Task goal: Make a verbatim transcription of the records, without the pictures.

Data for review:
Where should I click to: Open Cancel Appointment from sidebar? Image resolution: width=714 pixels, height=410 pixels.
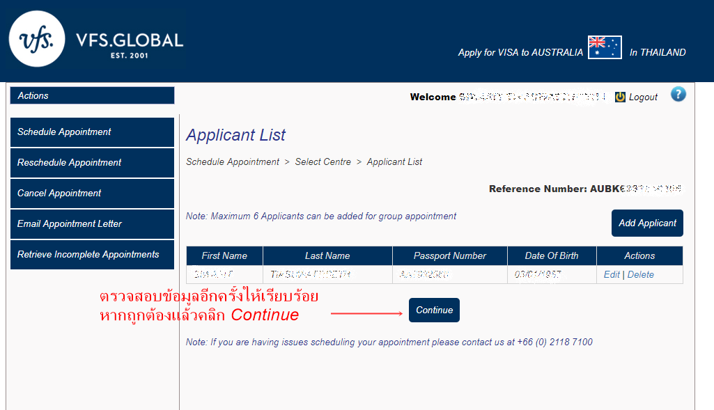92,194
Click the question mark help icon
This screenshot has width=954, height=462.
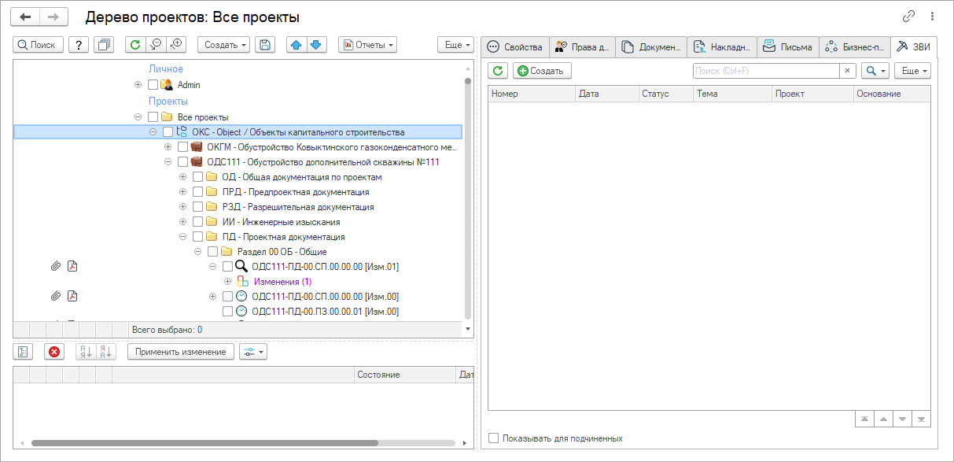(79, 45)
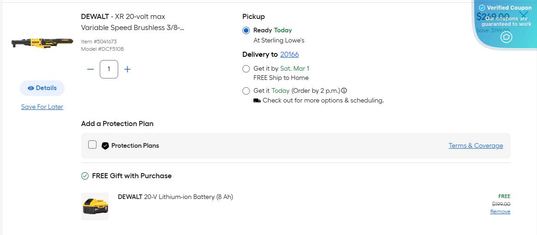This screenshot has height=235, width=537.
Task: Open the Details button for the DEWALT ratchet
Action: coord(42,88)
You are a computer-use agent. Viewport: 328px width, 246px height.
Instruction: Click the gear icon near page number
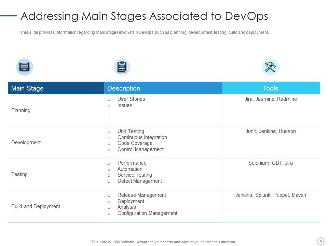[x=320, y=240]
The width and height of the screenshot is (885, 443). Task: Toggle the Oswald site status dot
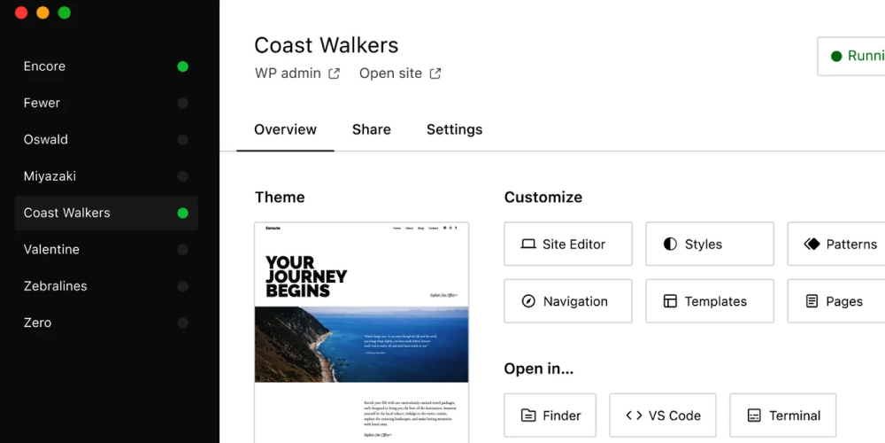182,140
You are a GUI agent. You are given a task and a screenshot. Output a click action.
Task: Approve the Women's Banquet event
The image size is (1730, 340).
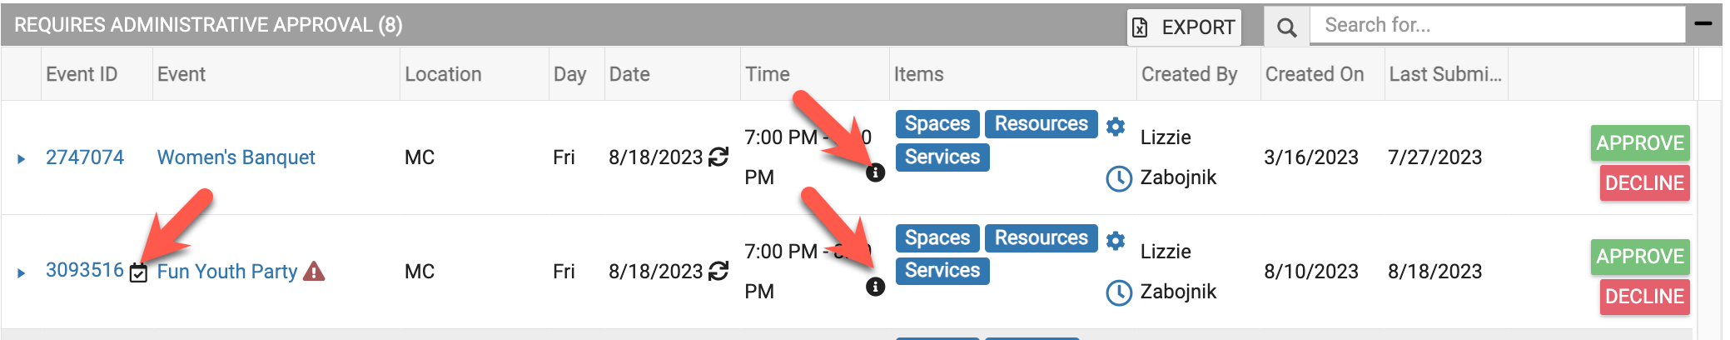(x=1640, y=143)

Exercise output:
Where should I click to: Open Cancel Appointment from sidebar? Image resolution: width=714 pixels, height=410 pixels.
92,194
Click the question mark help icon
This screenshot has width=954, height=462.
(79, 45)
This screenshot has height=235, width=537.
Task: Open the Details button for the DEWALT ratchet
Action: coord(42,88)
You are a computer-use agent. Viewport: 328px width, 246px height.
Instruction: Click the gear icon near page number
[x=320, y=240]
The width and height of the screenshot is (885, 443). Task: Toggle the Oswald site status dot
182,140
You are a GUI agent. You are given a task and a screenshot. Output a click action.
Task: Approve the Women's Banquet event
The image size is (1730, 340).
(x=1640, y=143)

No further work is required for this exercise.